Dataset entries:
/---

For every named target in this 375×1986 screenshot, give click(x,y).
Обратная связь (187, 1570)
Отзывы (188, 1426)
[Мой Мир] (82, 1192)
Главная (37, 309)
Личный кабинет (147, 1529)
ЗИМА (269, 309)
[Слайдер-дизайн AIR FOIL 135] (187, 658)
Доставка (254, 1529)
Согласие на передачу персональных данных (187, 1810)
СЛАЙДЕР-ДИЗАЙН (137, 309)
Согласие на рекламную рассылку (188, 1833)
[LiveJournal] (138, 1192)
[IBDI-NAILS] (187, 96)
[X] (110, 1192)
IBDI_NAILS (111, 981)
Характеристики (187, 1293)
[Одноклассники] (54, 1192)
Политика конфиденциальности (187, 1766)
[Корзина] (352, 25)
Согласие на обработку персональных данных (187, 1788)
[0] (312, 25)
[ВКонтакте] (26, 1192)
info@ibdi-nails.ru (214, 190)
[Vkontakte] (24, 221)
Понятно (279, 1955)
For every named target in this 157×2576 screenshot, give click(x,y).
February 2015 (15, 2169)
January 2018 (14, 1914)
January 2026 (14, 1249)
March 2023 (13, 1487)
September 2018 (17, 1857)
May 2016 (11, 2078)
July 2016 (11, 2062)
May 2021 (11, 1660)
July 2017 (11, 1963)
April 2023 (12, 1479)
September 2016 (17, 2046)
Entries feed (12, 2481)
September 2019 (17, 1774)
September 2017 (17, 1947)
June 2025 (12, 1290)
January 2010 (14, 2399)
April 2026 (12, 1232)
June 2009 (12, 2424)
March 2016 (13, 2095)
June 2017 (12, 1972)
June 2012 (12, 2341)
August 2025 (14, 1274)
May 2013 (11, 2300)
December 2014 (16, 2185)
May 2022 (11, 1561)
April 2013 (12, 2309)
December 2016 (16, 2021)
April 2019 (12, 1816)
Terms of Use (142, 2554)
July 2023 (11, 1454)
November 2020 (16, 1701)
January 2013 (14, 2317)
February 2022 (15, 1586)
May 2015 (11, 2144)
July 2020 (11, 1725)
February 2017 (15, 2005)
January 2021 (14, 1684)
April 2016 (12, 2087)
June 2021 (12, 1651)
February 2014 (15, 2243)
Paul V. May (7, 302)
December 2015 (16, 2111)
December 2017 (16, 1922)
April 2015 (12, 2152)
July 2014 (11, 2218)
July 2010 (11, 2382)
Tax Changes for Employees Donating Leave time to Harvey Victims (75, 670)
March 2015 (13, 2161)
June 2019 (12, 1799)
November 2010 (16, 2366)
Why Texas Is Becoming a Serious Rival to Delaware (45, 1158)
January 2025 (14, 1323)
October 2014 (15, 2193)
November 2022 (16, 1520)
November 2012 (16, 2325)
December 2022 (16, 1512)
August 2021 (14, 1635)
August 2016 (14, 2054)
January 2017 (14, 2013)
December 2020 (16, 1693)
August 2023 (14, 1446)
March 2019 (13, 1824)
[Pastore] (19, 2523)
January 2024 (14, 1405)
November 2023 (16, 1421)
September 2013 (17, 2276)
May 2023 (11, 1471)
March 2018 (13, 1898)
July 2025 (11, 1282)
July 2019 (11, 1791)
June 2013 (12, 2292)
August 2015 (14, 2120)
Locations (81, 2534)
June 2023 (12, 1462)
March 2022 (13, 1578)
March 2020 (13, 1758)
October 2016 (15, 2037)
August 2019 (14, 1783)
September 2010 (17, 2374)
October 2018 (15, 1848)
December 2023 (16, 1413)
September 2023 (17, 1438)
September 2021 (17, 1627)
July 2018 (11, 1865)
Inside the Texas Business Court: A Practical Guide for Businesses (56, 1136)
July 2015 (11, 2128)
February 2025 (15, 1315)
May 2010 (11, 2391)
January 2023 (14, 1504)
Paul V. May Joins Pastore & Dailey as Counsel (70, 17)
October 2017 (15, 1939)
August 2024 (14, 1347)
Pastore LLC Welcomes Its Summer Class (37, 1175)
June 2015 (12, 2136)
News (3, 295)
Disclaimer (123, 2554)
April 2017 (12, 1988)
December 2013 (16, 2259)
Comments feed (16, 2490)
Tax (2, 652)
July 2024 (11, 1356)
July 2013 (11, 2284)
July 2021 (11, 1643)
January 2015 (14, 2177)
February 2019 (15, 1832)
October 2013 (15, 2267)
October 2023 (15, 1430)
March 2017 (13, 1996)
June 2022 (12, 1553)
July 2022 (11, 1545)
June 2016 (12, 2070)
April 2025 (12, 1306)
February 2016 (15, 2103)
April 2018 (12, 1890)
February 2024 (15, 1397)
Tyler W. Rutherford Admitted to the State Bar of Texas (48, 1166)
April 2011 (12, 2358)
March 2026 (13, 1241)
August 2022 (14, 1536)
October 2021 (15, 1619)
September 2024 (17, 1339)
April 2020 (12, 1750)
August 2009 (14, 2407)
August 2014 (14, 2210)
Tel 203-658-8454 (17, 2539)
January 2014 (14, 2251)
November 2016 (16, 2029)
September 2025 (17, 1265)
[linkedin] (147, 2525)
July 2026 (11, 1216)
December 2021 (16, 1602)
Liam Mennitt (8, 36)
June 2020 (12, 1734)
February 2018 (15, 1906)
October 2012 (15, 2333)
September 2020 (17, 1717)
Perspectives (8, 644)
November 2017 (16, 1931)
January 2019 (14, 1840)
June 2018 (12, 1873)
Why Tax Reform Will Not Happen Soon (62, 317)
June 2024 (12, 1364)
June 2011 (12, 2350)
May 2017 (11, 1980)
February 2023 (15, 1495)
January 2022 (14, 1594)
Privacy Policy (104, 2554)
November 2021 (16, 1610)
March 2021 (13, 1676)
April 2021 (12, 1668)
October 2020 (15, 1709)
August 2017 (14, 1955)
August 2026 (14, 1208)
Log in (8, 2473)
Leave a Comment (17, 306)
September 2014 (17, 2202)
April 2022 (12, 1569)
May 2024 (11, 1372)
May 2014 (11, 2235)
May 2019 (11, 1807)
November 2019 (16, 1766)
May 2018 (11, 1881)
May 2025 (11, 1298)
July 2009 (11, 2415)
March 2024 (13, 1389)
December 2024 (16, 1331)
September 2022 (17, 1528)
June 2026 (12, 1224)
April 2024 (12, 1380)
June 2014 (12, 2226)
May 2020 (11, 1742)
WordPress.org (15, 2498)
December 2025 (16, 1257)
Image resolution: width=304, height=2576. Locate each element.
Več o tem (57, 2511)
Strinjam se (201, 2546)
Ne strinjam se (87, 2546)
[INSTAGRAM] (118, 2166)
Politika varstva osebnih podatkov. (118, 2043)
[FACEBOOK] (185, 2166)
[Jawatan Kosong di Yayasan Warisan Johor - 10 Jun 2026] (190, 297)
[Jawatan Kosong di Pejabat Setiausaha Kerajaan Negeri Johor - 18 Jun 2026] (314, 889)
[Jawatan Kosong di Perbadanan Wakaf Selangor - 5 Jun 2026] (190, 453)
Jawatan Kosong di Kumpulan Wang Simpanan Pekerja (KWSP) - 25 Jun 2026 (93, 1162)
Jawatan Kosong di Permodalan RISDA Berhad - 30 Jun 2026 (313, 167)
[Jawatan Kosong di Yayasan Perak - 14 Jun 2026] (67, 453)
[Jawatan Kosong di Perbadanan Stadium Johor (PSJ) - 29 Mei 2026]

\---

* **PROBLEM DETAILS**:
The lines of the records that contain the string "February" should be located and copied.

* **ANSWER TO THE EXERCISE**:
February 2015 (15, 2169)
February 2022 (15, 1586)
February 2017 (15, 2005)
February 2014 (15, 2243)
February 2025 (15, 1315)
February 2019 (15, 1832)
February 2016 (15, 2103)
February 2024 (15, 1397)
February 2018 (15, 1906)
February 2023 (15, 1495)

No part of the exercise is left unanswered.